I am not sure I understand what you mean. For me the tagging functionality in these two applications is more or less equivalent, and more powerful than the majority of applications I have worked with. Tags are not my preferred way of working, but I use them extensively in Evernote as there are no hierarchical notebooks or folders. I have found the EN tagging system very capable and flexible with hierarchical organisation, autosuggest, multiselection (especially in filtering) and similar intuitive features.
The only tagging feature I haven’t found in Evernote is clones in the tag tree, i.e. possibility for a tag to exist in more than one positions in the hierarchy concurrently—one could argue however that classification-wise this makes no sense. I don’t know whether Surfulater has this feature.
> And Surfulater allows both a folders and tag structuring.
Yes indeed; I thought it was overkill to support both folders and tags (and clones, which means that items may exist in several folders concurrently), but it is great for users to be able to choose whichever system suits them best.
Posted by JasonE
Aug 27, 2010 at 10:35 PM
Alexander Deliyannis wrote:
>Yes indeed; I thought it was overkill to support both folders and tags
>(and clones, which means that items may exist in several folders concurrently), but
>it is great for users to be able to choose whichever system suits them best.
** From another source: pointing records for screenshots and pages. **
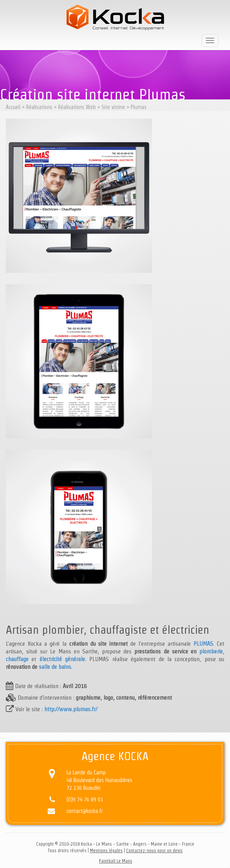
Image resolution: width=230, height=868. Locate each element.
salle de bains (55, 667)
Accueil (13, 107)
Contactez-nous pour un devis (154, 850)
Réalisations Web (77, 107)
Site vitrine (113, 107)
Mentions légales (106, 850)
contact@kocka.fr (85, 811)
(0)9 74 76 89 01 (85, 799)
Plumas (138, 107)
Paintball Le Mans (115, 861)
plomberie (211, 651)
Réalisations (39, 107)
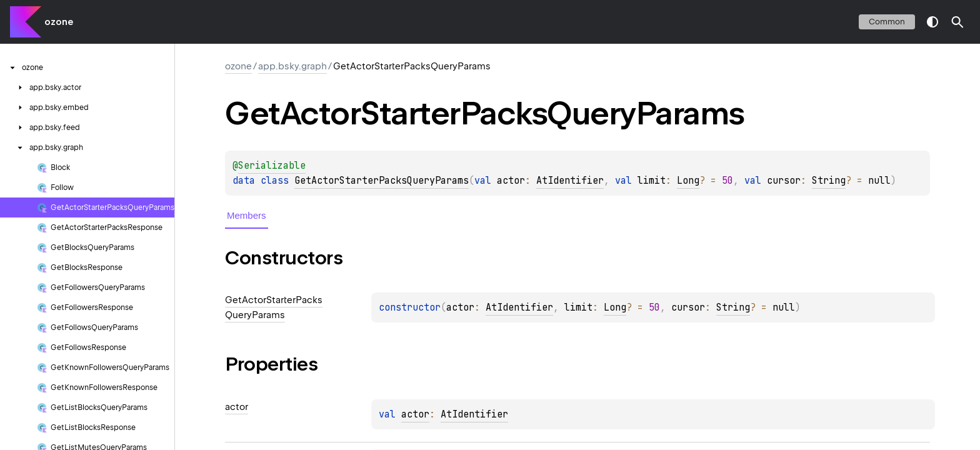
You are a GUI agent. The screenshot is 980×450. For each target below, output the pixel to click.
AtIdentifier (570, 181)
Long (688, 181)
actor (415, 414)
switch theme (932, 22)
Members (246, 215)
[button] (958, 22)
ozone (59, 22)
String (829, 181)
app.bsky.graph (292, 66)
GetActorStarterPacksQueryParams (381, 181)
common (887, 21)
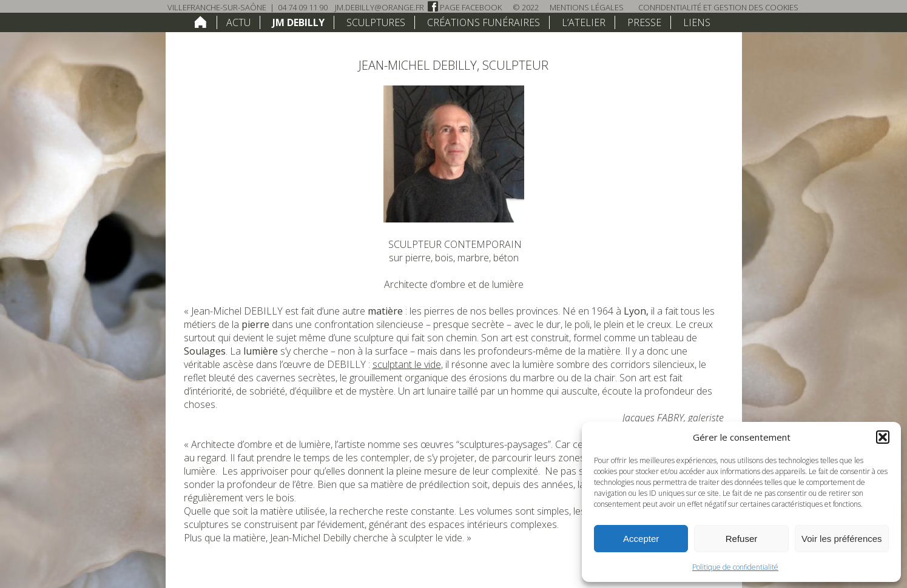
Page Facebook (465, 7)
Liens (696, 22)
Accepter (641, 538)
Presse (644, 22)
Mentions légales (587, 7)
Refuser (741, 538)
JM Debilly (298, 22)
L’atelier (584, 22)
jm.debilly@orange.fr (379, 7)
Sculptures (376, 22)
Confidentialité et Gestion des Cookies (718, 7)
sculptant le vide (406, 364)
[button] (883, 437)
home (200, 22)
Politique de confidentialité (735, 567)
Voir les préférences (841, 538)
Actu (238, 22)
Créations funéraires (484, 22)
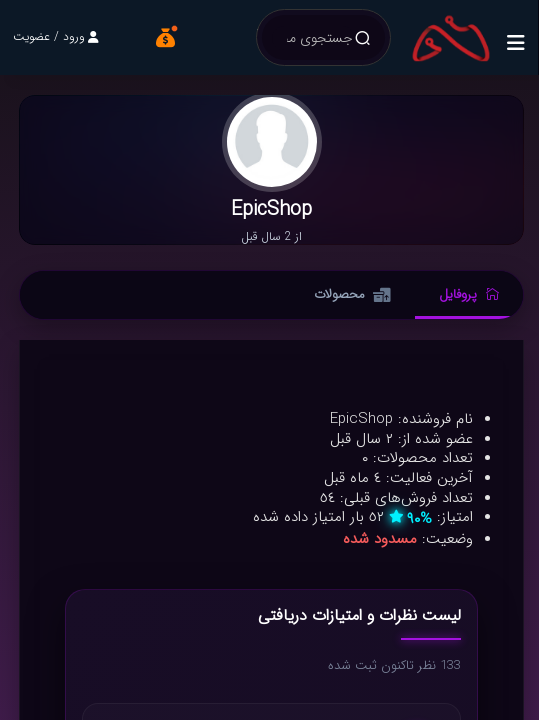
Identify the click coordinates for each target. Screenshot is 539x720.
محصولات (352, 294)
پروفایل (469, 294)
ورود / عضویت (56, 36)
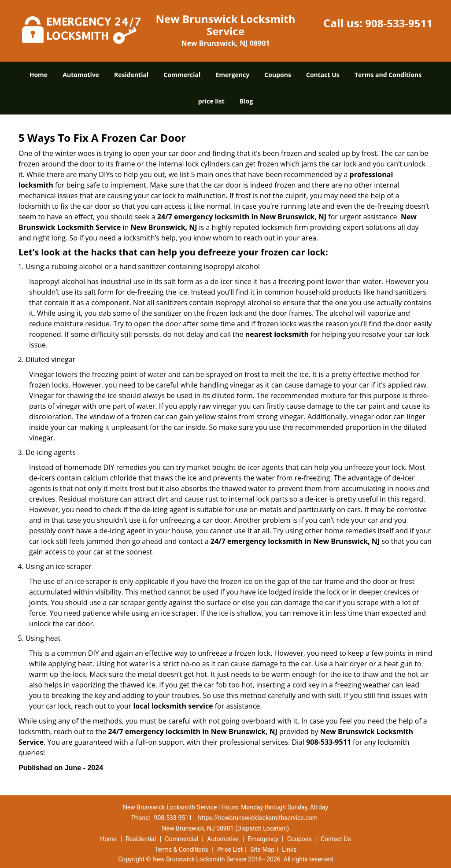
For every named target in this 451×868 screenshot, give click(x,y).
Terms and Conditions (388, 74)
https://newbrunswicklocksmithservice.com (258, 818)
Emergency (232, 74)
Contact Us (323, 74)
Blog (246, 101)
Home (38, 74)
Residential (131, 74)
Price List (230, 850)
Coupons (277, 74)
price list (211, 101)
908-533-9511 (399, 23)
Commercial (182, 74)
What an interesting discussion we have going here!
I just want to add a counter-point regarding tags and folders.
For the way I conduct research on the web, and utilize that information later, the tags/folders combo fits very well.
I am certainly not arguing that this is the best way in any objective sense. It is just the most intuitive way for me.
I could even image throwing clones into the mix.
If I had some temporary side-project, I could see making a folder for it, then cloning in the articles I needed. When the project wrapped up, I would move the folder to a “completed side-projects” folder.